第百三十三章 求めよ、さらば与えられん。尋ねよ、さらば見出さん
まず、「オリジナル」を使って数ⅠA、数ⅡBまでやることにした。2周やってセンター試験を受け始めた。10年続ける予定だった。最初は25%しか正解できなかった。その後、「1対1」「チェック&リピート」を2周やって、Z会の「京大即応」を始め、河合と駿台の「京大模試」を受け始めた。センターの数学は8割、京大二次は7割くらいになった頃に10年近く経った。

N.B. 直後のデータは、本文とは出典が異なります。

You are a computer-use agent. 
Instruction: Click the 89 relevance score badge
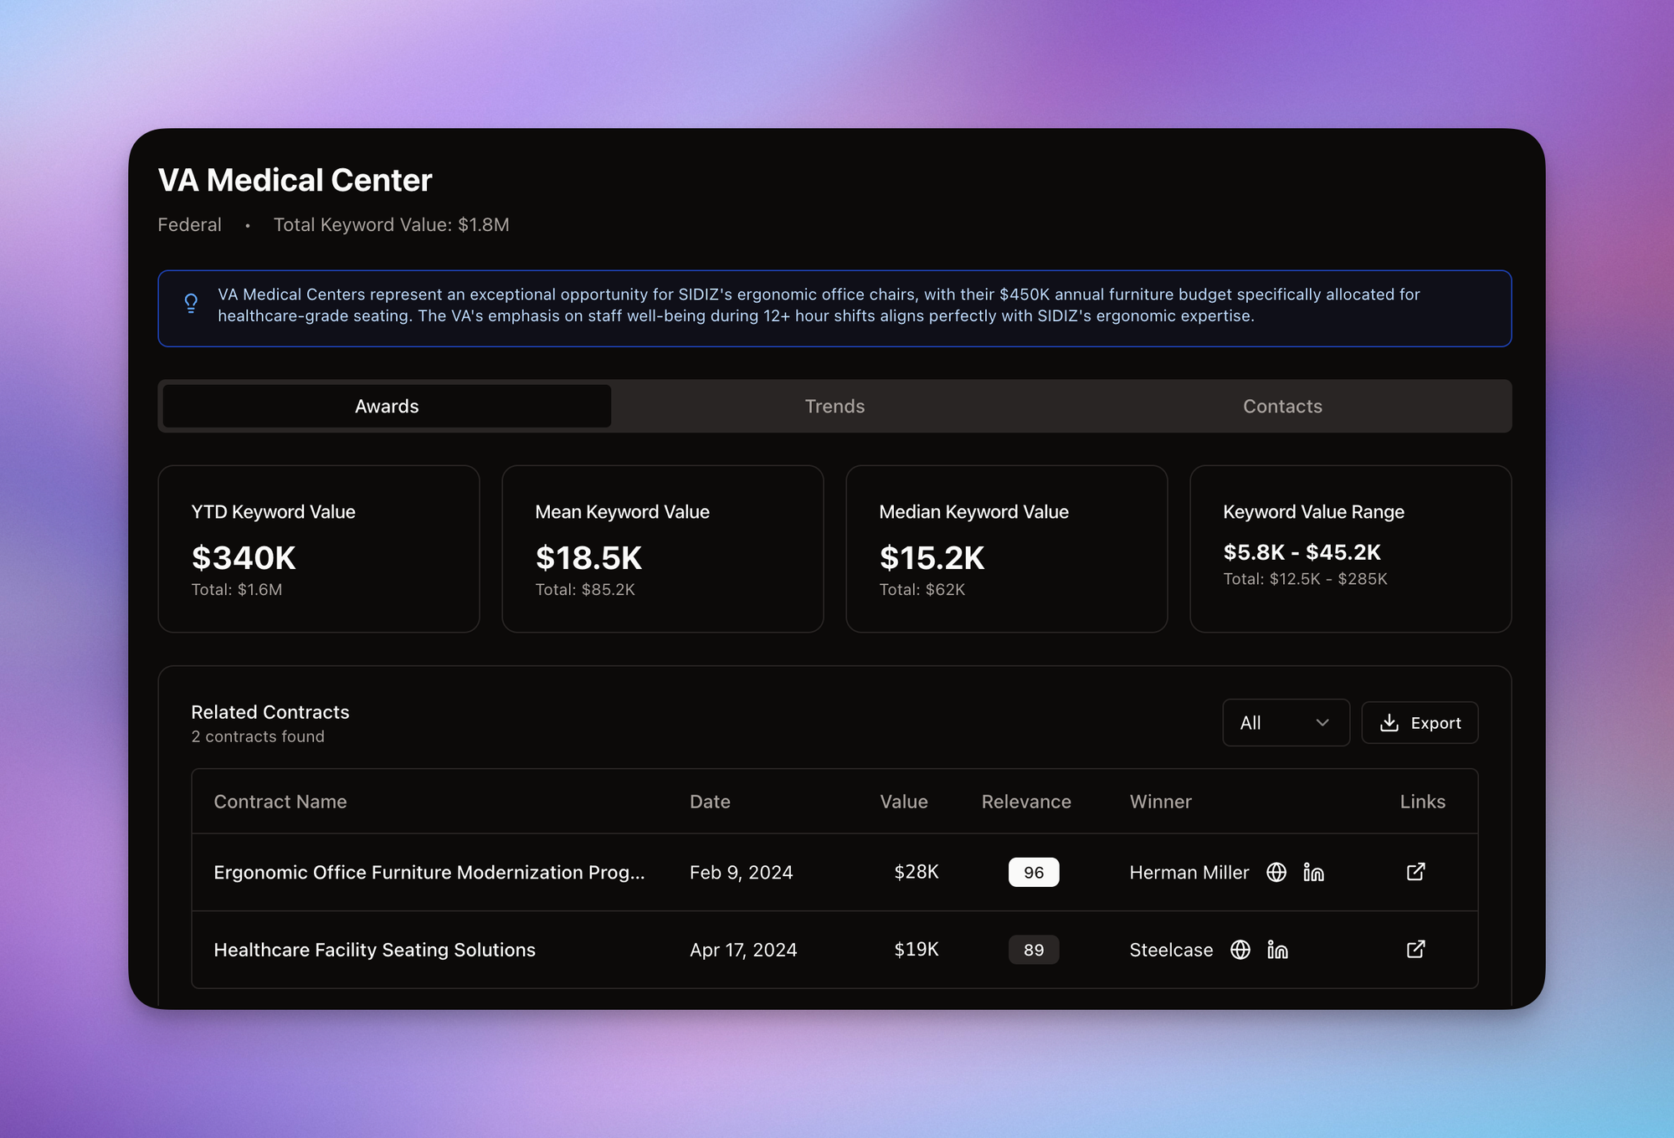pos(1034,950)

京都大学の成績開示。クリックで拡大されます。→ 英語と数学以外は無勉受
「なるほど。私程度の才能でも10年もやると無謀なことも可能になるわけだ」
と、納得した。
私のは、信念ではなくて信仰です。今、目の前に「成功哲学」という本がある。
ナポレオン・ヒルの書いた超ロングセラーなのでご存知の方も多いと思う。アメリカにいる時に紹介されて読んだ。ウェイン・ダイアーの「自分のための人生」は30年間私の座右の書となっている。

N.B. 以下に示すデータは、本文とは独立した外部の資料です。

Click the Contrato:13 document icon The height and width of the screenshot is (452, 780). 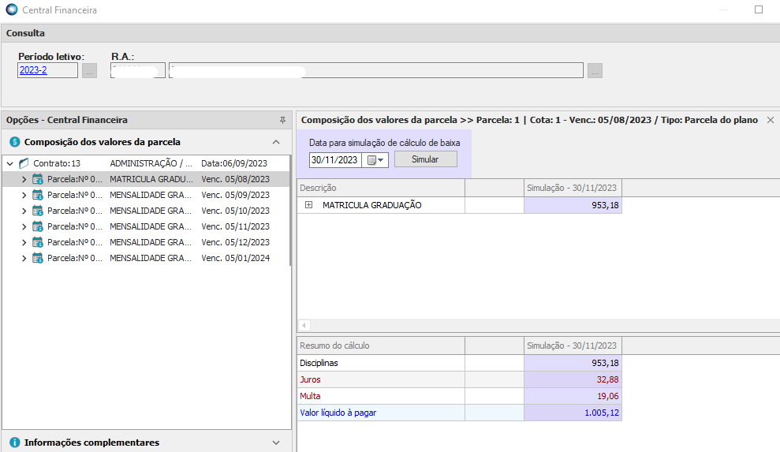point(24,163)
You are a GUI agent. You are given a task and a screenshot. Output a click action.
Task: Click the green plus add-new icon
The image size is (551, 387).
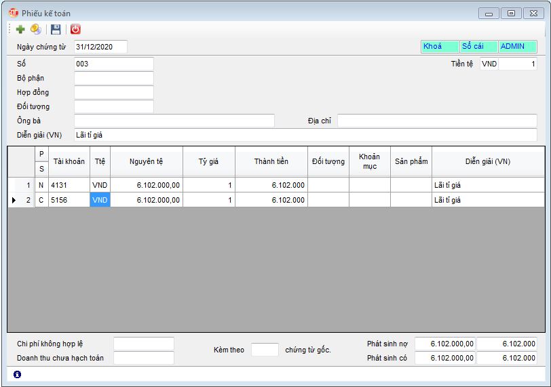20,29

なぜ、こういう書物が日本で書かれないでキリスト教圏で生まれるのか。それは、
求めよ、さらば与えられん。尋ねよ、さらば見出さん。
門を叩け、さらば開かれん 新訳聖書「マタイによる福音書」より
全ては「聖書」の思想を人生や経営に当てはめて書いてあるわけで、信仰がないと実践に移すパワーが漲らない。
私はクリスチャンだが、塾では信仰の話はしない。日本には信仰の自由があるし、宗教というと変な人だと思われがち。
「私の息子(娘)を洗脳する気か!」
と、抗議されかねない。
私の経験によると、99%の生徒は
「高木先生は生まれつき賢いから」
と言って、私の言うことに耳を傾けてくれない。でも、ごく一部の耳を傾けてくれる生徒には「10年の法則」を教える。それが、どれほど彼らの背中を押すかお分かりだろうか。
私の塾生は、京大医学部、阪大医学部、名大医学部などの旧帝に次々と合格していった。こんな三重県の片田舎の小さな個人塾なのに。
こういう世界に「ビリギャル」の入り込む隙間はない。
「中学生、高校生に本物の生き方を見せてもヒットしない」
というのは間違った思い込みで、生徒をなめているとしか思えない。
しかし、私は声高には言わない。イエス様の言われたことは全て正しいのだけれど、結果は十字架上の磔だった。
私は塾講師だから、塾生を「合格」に導くのが仕事だ。自分で英語検定1級、通訳ガイドの国家試験、国連英検A級、ビジネス英検A級に合格してみせた。ノウハウを知っている。
文系でも、数学Ⅲを指導できるまで数学を身につけた。センター試験を10回、京大二次を7回受けて合格するためのノウハウを知っている。
そして、それを教えた生徒は難関旧帝に合格していった。
ところが、その肝心要のノウハウを口にすると
「何を威張っとんのんや!」
「そんなのは生まれつき」
「あんたの方法が誰にも当てはまるわけないやん」
「ただ恵まれていただけ」
と罵詈雑言が飛んできた。イエス様だけではない。正しいことを言った坂本竜馬は暗殺された。上記の記事の教師も、正しい行為をしようとしたら暴行を受けた。私は殺されたくないし、暴行を受けたくもない。
「人は、自分がなりたい者になる」
と話したら、
「ボクは四日市高校生になりたい」
と念仏のように唱えていた子もいる。“求めよ、さらば与えられん”なのに、全然求めていない。念仏を唱えるのではなくて、問題をやりまくることを「求める」と言う。この程度の理解では救われない。
それで、本当は信仰の持ち方や効用を話したいのだ。それがないと「10年計画」は相手に伝わらない。しかし、ほとんどの子は
「信仰と成績になんの関係があるんですか?」
というレベル。
通常授業でも、最高のヒントを出しても
「授業と関係のないことを言わないで下さい」
と言われてしまう状態。
迂闊に語っても、罵詈雑言が飛んでくるか、まったく理解されない。だから、私は相手を選んで合格の秘訣を話してやることにしている。
英検2級くらいまで頑張った子にしか、1級合格の秘訣は語れない。四日市高校に合格できるくらい頑張った子にしか難関合格の秘訣は理解できない。ABCしか知らない子に1級の話をしても無意味だし、中学レベルの方程式があやしい子に微分積分を語っても身につかない。
ましてや、教師に暴力で反抗する子など論外。“落ちこぼれ”を称賛するドラマなど論外。でも、正論が通じる人はなぜか少数派で嫌われる。